Exercise text:
..........

Compliance Corner: When Can You Bill For A Newly-Hired Anesthesiologist Under the Medicare Locum Tenens Rules?
Karin Bierstein, JD, MPH
Vice-President for Strategic Planning and Practice Affairs, ABC

The Medicare locum tenens (“place holder”) rules permit physicians to hire substitutes to take over their cases when the regular doctors are temporarily absent and to bill for the substitutes under the regular physicians’ names. Normally, the regular physicians’ group submits claims to Medicare for the locums’ services using the regular doctors’ provider numbers.

The Medicare locums rules are intended, however, to create a limited and temporary exception to the policy disfavoring reassignment of claims. Theoretically, if there were no time limit on the use of a physician’s provider number to bill for his or her replacement, Medicare could be paying for the services of physicians who are not meeting Medicare’s requirements or who have even been excluded from the program.

..........

Given data:
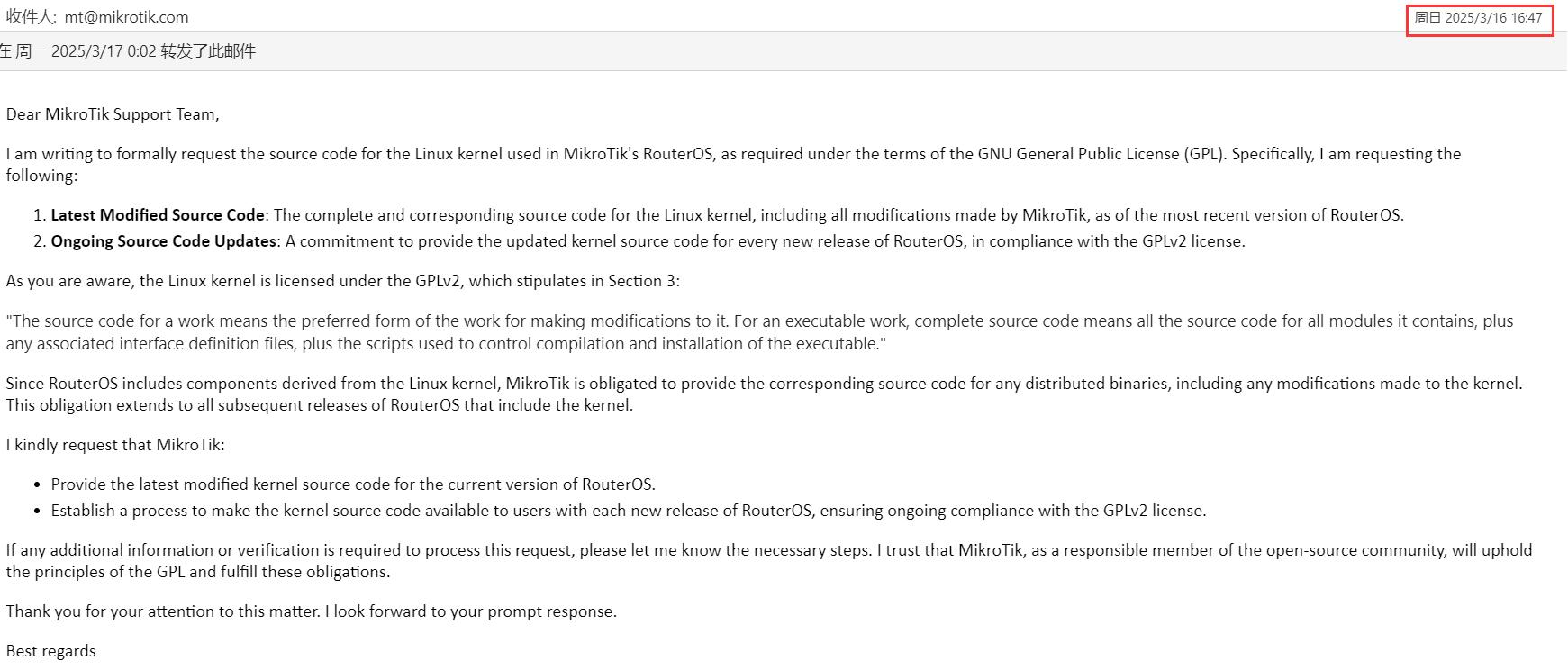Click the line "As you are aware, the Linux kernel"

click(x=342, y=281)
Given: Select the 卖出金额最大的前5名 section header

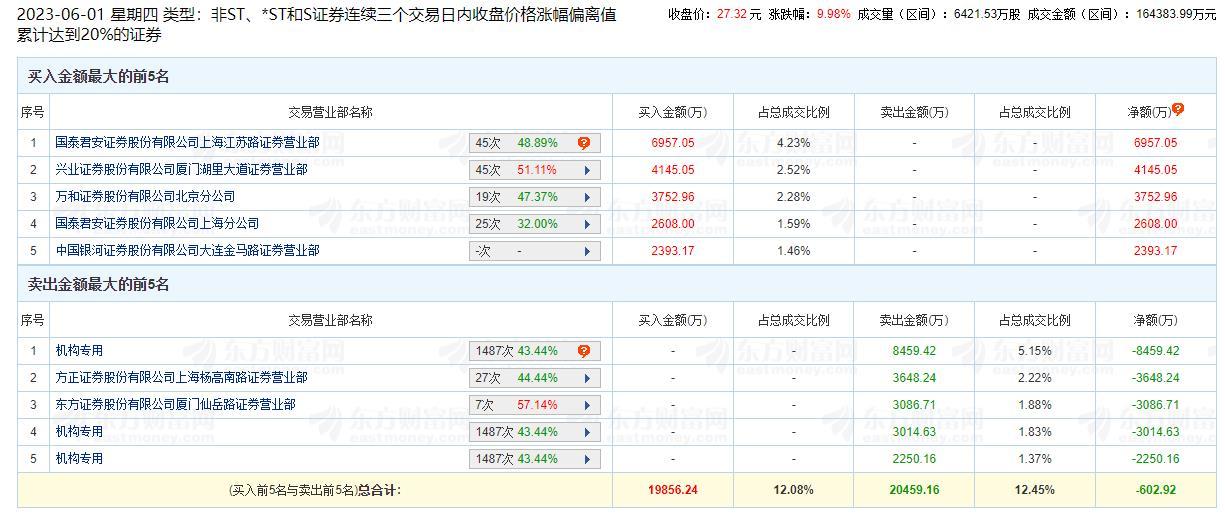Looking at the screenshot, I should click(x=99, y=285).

..........

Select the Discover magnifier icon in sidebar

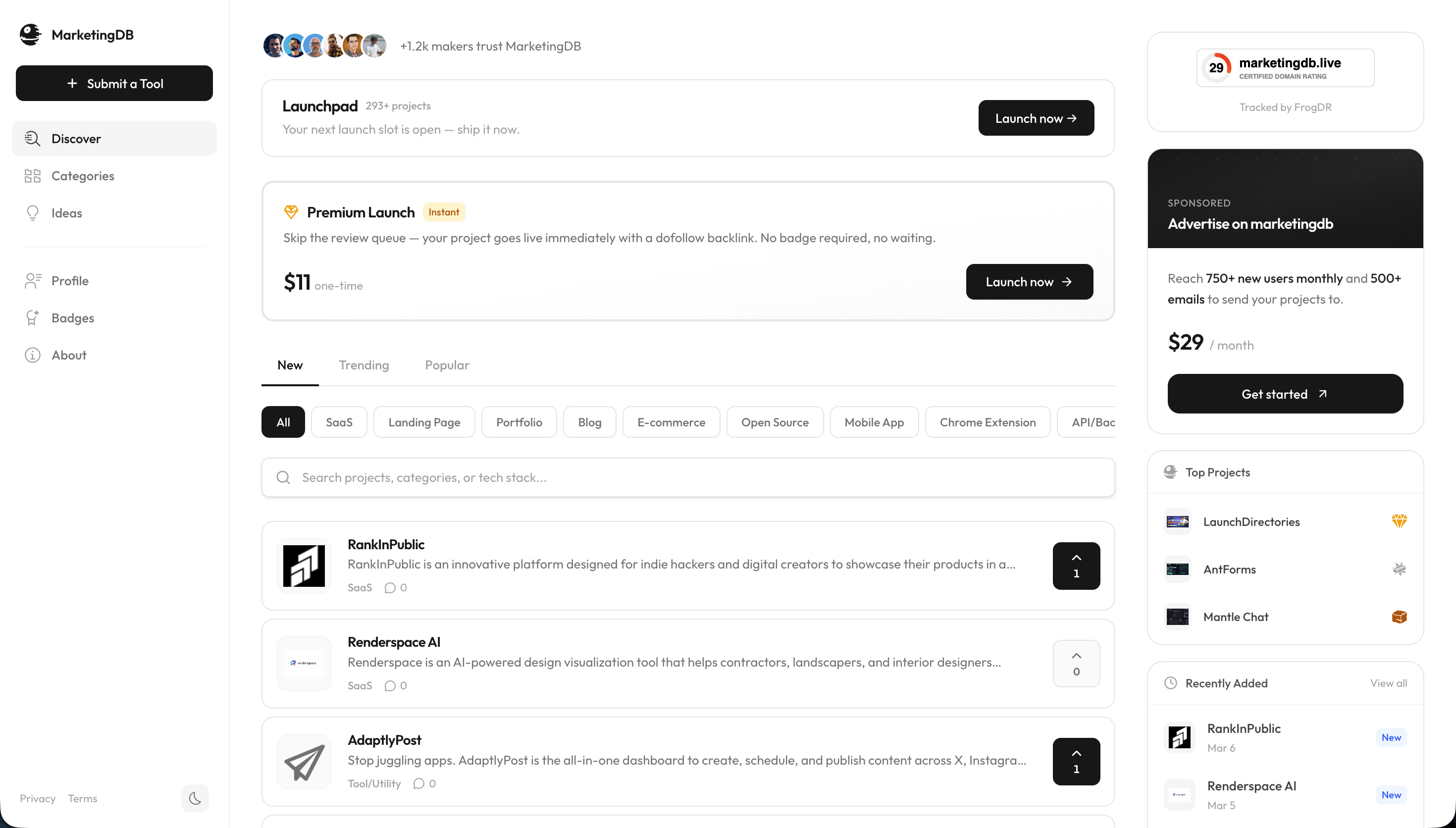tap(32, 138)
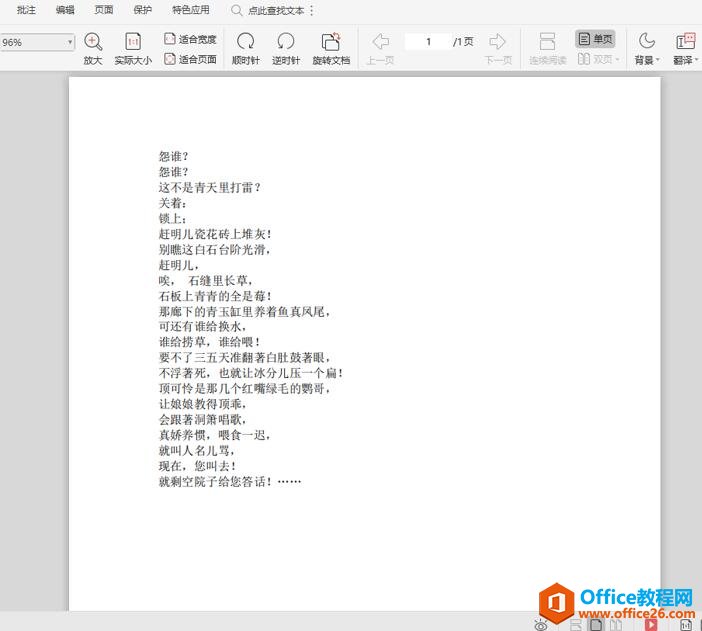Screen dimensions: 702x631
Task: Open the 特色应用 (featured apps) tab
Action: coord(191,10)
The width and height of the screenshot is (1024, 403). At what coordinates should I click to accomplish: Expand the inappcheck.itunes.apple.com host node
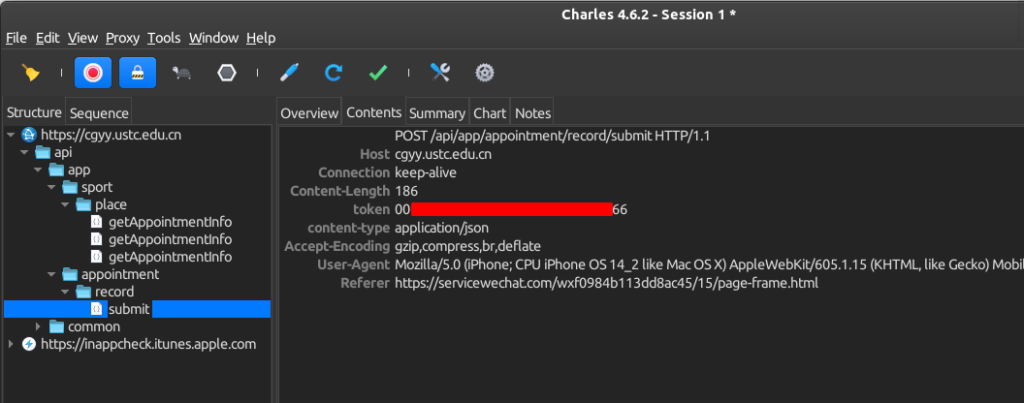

..........

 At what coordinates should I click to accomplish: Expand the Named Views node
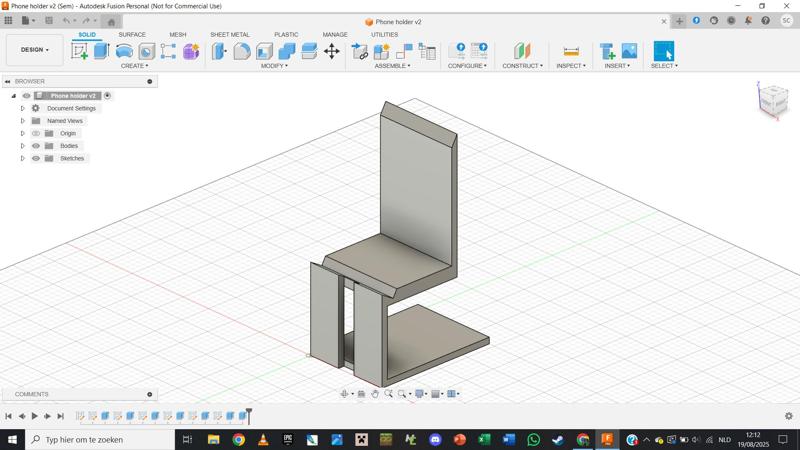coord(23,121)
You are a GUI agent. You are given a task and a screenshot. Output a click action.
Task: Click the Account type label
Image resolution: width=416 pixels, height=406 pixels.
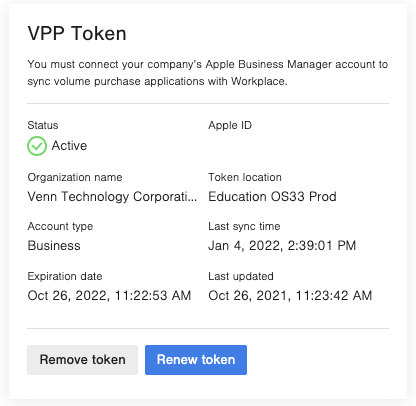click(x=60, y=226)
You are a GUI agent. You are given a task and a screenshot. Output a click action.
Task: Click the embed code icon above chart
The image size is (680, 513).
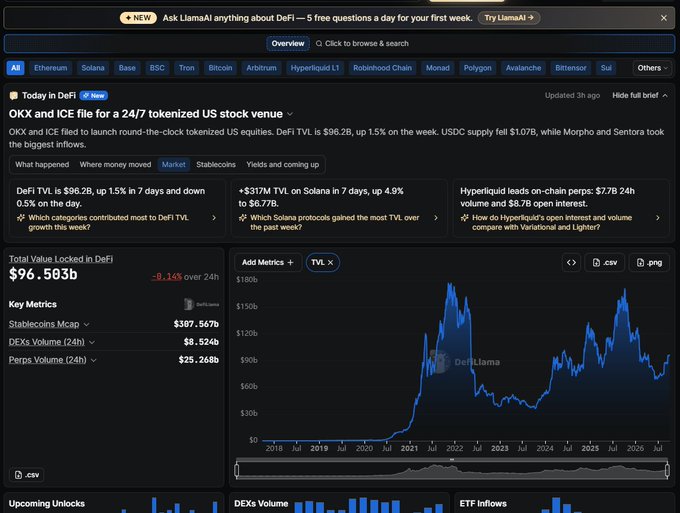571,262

..........

Activity A: Please quote the locum tenens article word for word, starting at "Karin Bierstein, JD, MPH" and ending at "from the program.".
Activity B: According to the locum tenens article, whose provider numbers does the regular physicians' group normally use when it submits claims to Medicare for the locums' services?
Activity C: List every abbreviation written in capital letters in the author lines of the locum tenens article.
The records are separate material with no connection to the locum tenens article.

Task output A:
Karin Bierstein, JD, MPH
Vice-President for Strategic Planning and Practice Affairs, ABC

The Medicare locum tenens (“place holder”) rules permit physicians to hire substitutes to take over their cases when the regular doctors are temporarily absent and to bill for the substitutes under the regular physicians’ names. Normally, the regular physicians’ group submits claims to Medicare for the locums’ services using the regular doctors’ provider numbers.

The Medicare locums rules are intended, however, to create a limited and temporary exception to the policy disfavoring reassignment of claims. Theoretically, if there were no time limit on the use of a physician’s provider number to bill for his or her replacement, Medicare could be paying for the services of physicians who are not meeting Medicare’s requirements or who have even been excluded from the program.

Task output B: The regular doctors' provider numbers.

Task output C: JD, MPH, ABC